* Problem to work on
Extract every line from the records below that contains the word "selector".

* Dataset records
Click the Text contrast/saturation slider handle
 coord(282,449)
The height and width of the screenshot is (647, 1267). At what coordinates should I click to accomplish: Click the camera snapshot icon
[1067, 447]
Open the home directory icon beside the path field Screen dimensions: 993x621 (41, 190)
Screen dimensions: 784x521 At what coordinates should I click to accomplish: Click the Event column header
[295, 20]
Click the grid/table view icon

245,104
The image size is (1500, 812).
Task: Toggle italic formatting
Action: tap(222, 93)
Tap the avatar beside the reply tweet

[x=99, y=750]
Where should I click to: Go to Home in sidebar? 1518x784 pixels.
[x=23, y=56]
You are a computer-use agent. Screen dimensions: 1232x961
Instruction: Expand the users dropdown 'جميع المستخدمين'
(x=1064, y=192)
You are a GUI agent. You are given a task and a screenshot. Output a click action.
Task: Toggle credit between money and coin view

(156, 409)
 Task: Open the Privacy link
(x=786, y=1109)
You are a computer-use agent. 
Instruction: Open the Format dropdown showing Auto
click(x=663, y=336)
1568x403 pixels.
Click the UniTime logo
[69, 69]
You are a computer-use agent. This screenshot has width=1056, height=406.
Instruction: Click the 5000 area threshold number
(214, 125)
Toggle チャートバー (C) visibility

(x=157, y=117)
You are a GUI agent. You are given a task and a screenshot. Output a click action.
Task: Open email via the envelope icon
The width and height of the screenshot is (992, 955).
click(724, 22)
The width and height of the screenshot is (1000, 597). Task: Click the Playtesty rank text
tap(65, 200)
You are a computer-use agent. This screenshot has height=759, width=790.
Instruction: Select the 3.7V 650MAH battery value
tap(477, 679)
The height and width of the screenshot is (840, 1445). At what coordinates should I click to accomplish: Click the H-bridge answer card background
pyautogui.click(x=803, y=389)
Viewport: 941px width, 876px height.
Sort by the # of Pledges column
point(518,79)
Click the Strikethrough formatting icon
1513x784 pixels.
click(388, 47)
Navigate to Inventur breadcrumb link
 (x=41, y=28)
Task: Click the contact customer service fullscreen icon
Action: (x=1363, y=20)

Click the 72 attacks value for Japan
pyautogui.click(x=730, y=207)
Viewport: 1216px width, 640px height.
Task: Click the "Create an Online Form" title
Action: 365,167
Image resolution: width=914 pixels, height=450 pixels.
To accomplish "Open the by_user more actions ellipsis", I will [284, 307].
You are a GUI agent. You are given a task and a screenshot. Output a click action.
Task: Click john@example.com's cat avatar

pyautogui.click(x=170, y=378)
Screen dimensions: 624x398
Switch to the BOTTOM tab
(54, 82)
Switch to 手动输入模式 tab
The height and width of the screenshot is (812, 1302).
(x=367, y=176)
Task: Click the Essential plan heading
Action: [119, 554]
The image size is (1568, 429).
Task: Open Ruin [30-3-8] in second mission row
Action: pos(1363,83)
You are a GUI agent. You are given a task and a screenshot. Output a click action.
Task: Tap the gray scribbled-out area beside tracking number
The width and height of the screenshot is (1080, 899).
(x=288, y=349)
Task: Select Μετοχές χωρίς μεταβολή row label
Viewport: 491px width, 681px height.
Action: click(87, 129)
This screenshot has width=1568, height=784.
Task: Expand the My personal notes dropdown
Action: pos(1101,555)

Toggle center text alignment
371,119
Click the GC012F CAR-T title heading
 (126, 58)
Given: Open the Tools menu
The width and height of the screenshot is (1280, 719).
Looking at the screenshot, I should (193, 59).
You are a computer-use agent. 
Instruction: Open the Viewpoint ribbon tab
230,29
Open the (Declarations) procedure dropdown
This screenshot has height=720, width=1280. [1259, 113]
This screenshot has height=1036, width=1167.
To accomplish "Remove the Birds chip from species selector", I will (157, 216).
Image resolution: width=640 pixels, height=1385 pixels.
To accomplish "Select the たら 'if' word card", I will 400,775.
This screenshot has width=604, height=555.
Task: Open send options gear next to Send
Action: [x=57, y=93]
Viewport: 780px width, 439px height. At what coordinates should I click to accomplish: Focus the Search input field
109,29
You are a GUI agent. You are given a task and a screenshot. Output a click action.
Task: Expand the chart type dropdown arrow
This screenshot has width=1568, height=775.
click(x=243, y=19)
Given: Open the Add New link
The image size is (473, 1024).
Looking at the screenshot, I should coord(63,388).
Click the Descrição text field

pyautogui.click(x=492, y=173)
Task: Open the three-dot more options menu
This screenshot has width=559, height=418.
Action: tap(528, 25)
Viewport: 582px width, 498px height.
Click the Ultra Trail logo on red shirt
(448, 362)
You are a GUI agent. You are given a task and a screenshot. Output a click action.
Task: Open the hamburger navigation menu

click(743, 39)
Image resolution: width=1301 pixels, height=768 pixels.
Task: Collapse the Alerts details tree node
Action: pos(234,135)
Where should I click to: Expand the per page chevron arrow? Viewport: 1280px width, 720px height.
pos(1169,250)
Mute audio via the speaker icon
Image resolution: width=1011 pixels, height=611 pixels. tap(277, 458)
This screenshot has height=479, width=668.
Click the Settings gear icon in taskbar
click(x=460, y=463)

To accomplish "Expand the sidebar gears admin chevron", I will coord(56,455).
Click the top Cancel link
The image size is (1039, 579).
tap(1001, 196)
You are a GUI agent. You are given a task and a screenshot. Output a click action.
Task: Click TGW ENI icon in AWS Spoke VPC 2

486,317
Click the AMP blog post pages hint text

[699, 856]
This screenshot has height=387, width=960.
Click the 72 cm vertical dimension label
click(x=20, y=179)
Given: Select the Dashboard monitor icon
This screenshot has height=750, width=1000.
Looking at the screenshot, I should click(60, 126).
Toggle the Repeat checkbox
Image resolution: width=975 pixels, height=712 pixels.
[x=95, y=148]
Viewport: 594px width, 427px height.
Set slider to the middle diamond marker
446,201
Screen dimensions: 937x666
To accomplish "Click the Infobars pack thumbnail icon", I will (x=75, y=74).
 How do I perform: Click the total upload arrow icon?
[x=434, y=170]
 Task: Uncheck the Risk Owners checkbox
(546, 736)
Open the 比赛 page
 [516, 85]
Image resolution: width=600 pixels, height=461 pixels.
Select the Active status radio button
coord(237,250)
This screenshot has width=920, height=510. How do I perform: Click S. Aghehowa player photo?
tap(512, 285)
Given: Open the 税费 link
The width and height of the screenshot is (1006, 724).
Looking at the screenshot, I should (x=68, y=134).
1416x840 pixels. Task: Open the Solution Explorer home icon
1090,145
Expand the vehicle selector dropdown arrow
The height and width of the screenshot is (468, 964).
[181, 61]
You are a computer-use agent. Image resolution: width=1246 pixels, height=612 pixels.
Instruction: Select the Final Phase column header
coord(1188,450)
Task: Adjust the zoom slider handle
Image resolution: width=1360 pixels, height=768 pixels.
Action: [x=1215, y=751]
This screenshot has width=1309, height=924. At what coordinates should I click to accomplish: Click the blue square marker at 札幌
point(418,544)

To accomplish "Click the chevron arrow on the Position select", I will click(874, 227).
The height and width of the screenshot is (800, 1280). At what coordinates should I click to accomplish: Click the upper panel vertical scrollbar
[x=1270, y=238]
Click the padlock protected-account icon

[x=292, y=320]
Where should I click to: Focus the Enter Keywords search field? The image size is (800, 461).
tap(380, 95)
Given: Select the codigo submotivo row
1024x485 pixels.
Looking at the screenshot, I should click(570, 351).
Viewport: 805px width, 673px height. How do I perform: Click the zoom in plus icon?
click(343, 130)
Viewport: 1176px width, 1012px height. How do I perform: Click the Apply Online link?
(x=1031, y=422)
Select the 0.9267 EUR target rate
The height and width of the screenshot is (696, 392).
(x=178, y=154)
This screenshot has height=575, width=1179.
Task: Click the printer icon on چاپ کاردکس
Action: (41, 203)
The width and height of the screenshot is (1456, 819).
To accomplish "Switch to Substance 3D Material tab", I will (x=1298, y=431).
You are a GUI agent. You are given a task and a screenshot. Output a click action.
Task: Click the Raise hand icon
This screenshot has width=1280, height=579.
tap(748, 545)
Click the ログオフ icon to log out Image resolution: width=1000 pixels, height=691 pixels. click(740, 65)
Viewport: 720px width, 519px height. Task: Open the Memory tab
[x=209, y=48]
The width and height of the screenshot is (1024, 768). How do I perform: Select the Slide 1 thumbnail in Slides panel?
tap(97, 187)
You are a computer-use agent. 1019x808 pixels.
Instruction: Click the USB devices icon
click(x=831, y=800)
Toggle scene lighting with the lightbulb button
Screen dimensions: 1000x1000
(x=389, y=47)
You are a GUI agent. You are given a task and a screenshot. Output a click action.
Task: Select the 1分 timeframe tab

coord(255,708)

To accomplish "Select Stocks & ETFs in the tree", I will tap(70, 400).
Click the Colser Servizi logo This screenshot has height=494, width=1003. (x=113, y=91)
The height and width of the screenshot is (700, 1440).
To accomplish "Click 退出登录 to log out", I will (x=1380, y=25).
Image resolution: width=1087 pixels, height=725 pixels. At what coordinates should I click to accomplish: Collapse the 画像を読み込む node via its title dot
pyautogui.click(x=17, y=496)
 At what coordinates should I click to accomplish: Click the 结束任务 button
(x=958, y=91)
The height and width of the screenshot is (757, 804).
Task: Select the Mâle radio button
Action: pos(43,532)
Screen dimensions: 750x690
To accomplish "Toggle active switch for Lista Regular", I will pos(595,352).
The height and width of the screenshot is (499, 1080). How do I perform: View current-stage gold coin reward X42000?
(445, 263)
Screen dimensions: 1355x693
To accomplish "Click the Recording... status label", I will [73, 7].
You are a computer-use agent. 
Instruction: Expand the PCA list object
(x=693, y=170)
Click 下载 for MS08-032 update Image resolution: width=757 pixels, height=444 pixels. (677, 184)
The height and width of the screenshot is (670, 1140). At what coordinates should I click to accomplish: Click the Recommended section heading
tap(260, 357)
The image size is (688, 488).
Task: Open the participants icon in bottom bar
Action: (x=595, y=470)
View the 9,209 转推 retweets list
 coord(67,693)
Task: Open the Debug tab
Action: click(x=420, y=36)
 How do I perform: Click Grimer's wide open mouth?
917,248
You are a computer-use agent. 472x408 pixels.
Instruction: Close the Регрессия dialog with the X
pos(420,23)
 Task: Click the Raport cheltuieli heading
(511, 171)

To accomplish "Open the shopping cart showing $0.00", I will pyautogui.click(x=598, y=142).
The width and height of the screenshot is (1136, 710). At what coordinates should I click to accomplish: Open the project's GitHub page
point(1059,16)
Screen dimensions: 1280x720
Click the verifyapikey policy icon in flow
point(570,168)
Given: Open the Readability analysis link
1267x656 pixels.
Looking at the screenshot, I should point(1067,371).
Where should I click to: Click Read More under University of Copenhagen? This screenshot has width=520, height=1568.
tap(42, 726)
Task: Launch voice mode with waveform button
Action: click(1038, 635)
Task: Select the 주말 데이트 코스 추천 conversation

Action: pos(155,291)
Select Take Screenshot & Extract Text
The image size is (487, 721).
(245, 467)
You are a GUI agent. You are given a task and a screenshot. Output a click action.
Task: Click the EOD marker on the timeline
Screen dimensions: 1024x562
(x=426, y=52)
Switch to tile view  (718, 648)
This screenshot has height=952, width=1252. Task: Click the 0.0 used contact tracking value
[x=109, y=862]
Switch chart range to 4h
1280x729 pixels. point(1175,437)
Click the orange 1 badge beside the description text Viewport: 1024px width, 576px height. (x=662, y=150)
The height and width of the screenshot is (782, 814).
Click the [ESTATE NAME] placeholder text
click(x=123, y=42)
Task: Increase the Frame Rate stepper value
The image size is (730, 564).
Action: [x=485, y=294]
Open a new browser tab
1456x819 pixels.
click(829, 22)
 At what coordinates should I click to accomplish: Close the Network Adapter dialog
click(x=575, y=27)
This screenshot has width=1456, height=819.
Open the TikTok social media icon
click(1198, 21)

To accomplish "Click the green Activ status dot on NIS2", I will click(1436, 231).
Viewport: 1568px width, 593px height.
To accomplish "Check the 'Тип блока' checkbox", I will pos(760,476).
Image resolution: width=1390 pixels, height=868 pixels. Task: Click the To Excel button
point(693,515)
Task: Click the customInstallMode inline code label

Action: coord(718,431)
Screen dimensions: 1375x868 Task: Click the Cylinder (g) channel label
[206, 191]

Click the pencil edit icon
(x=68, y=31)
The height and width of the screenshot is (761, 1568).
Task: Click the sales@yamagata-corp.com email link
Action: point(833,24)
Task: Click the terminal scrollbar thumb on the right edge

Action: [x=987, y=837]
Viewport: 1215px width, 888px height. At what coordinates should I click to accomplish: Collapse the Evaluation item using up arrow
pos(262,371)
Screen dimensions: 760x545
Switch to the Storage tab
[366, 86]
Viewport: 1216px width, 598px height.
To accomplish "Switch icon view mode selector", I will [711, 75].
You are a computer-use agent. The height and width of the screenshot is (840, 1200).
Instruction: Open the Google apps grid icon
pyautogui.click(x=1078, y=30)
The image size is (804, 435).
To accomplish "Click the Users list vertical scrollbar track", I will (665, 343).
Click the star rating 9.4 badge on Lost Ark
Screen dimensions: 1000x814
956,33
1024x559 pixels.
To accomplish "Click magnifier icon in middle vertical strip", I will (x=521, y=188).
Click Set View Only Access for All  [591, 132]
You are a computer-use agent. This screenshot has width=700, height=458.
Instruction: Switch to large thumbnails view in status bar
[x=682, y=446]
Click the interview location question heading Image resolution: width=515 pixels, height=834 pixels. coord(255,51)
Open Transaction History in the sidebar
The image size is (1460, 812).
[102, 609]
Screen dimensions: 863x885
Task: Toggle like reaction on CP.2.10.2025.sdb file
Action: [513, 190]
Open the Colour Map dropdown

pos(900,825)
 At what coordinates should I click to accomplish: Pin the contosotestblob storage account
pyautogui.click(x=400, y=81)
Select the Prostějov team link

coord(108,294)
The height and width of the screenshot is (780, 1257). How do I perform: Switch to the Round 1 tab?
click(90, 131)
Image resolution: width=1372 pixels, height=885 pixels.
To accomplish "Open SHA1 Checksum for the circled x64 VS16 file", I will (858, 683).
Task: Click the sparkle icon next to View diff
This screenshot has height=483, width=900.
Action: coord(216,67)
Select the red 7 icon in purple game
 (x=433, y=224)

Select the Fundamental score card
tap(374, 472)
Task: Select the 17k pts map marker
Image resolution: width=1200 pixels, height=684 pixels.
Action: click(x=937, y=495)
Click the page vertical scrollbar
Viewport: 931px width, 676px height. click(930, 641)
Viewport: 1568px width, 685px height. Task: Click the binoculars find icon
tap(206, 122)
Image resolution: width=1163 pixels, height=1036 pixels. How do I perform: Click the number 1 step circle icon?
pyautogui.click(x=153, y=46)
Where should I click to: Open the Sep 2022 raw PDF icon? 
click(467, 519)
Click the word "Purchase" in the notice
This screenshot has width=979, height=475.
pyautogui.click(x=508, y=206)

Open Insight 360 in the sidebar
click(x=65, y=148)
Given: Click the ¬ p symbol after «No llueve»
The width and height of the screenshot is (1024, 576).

* Result
To accomplish "Remove the Birds chip from species selector", I will (157, 216).
Expand the vehicle selector dropdown arrow
To accomplish "Switch icon view mode selector", I will [711, 75].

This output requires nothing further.